» **THE TASK**: Would you write out the entries that follow word for word, omitting any images?

Start of SUPPLIED INFORMATION

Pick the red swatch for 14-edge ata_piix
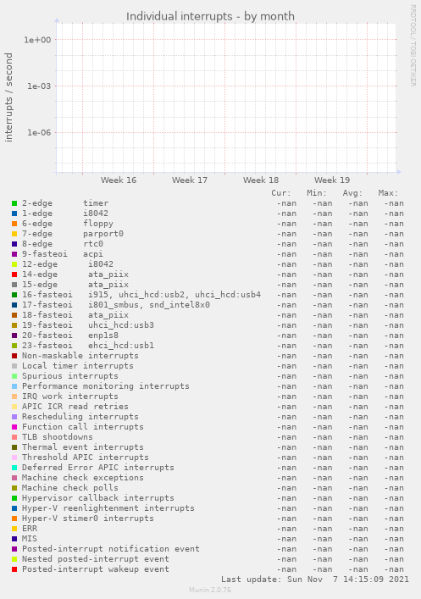Viewport: 421px width, 599px height. (14, 275)
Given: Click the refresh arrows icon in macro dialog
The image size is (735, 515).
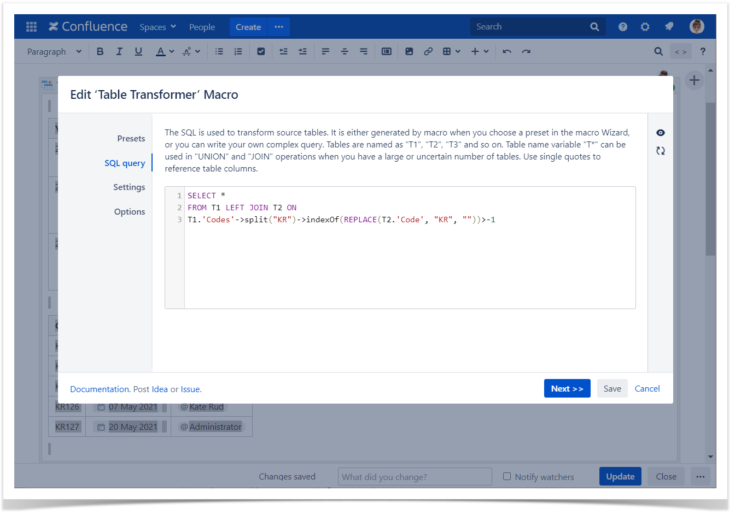Looking at the screenshot, I should [x=661, y=151].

End of SUPPLIED INFORMATION

» **EXERCISE RESPONSE**:
Pick the red swatch for 14-edge ata_piix
Viewport: 421px width, 599px height. (14, 275)
Given: Click the refresh arrows icon in macro dialog
The image size is (735, 515).
Looking at the screenshot, I should [x=661, y=151].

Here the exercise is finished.